People searching online restaurant reviews give less value to those written on mobile devices than on other platforms, according to new research in the published journal Marketing Science.
In a study of 275,000 restaurant reviews, researchers from the University of Connecticut, Boston College, and Peking University found differences in reader perception based on the platform where the review was generated.
With the increasing prevalence of mobile devices and apps such as TripAdvisor, Yelp, and Google, consumers have ready access to real-time reviewing platforms.
"While consumers initially value real-time mobile content similarly to nonmobile content, over time they seem to observe distinct differences in platform-specific content and, as the mobile platform matures, they come to view mobile reviews as less helpful," said Nicholas Lurie.
Lurie, Voya Financial Professor in the UConn School of Business, co-authored the study with former associate professor of marketing Hongju Liu, now of Peking University; and Sam Ransbotham of Boston College.
The authors analyzed the writings of 117,827 reviewers who described their experiences at 13,976 restaurants, along with a dual-platform sample of 21,026 reviews that were written by 673 reviewers who wrote at least four mobile, and four non-mobile reviews.
Mobile reviews were associated with 10 to 40% less likes than the reviews generated on laptop or desktop computers.

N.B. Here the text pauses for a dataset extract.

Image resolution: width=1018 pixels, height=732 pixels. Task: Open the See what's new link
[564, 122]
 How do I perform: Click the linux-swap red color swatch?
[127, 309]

An analysis of how word-of-mouth value changed after the introduction of the mobile application shows that, although mobile word of mouth initially had equal or greater consumption value, over time it became significantly lower than computer generated word-of-mouth.
One reason may be that the real-time nature of mobile device reviews does not allow reviewers enough time to reflect. The real-time creation process associated with mobile platforms affected the consumption through associations with the mobile label and information quality.

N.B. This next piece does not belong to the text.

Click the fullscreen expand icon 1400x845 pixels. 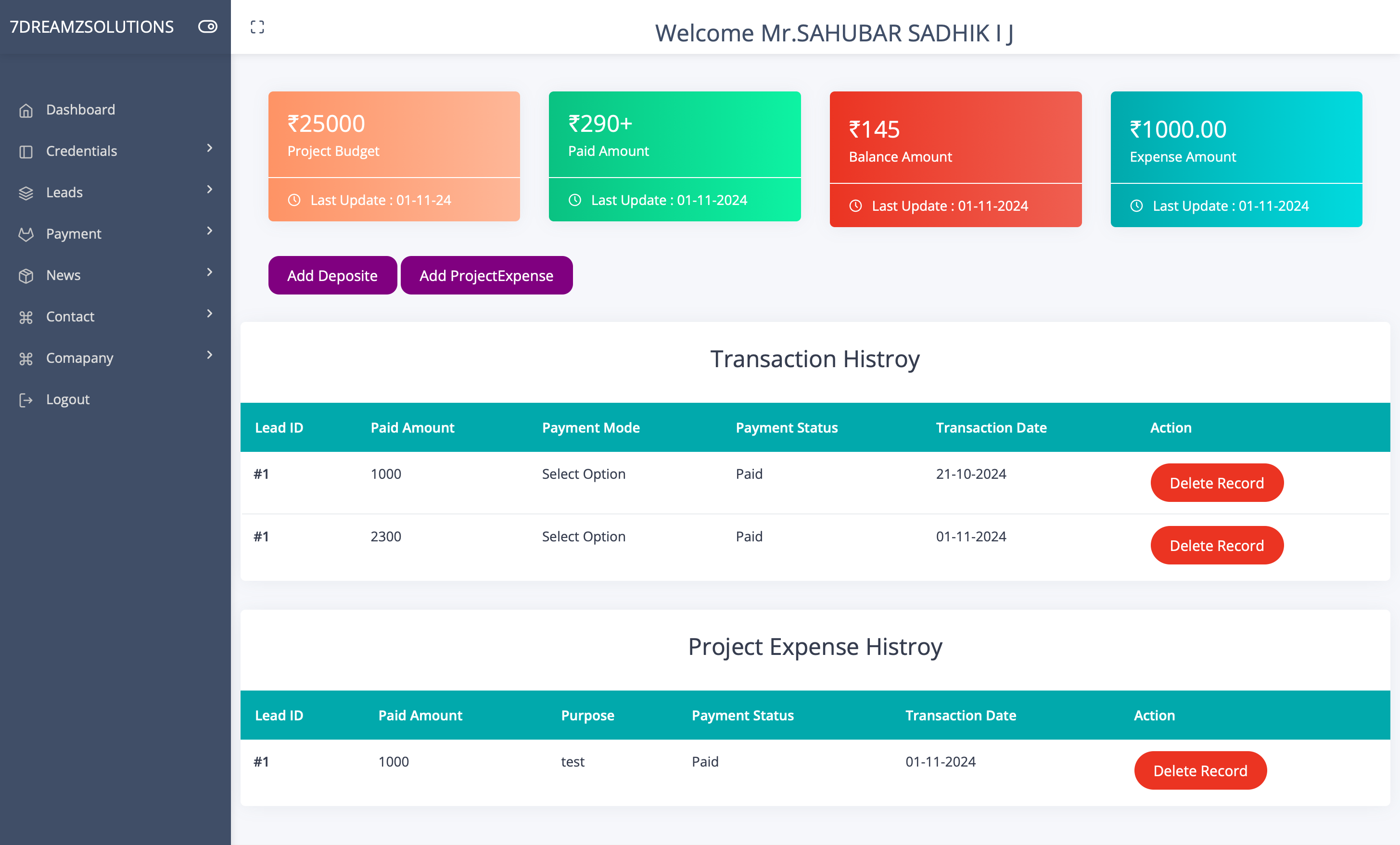(x=257, y=27)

The results indicate that writing reviews on mobile platforms may not be useful to an end-user, they may be valuable to the writer. "Writing reviews may be therapeutic and help consumers make sense of their experiences -- raising the value for review writers if not for those who read reviews," the authors note.
"Encouraging word-of-mouth through mobile reviews has pros and cons," said Ransbotham. "Because mobile reviews may not benefit from reflection, mobile platforms may actually be encouraging feedback from less-engaged customers."
Future research may examine how platform affects actual purchase behavior.
The research was supported by grants from the Marketing Science Institute [Grant #4-1817], the Wharton Customer Analytics Initiative, and the Connecticut Information Technology Institute.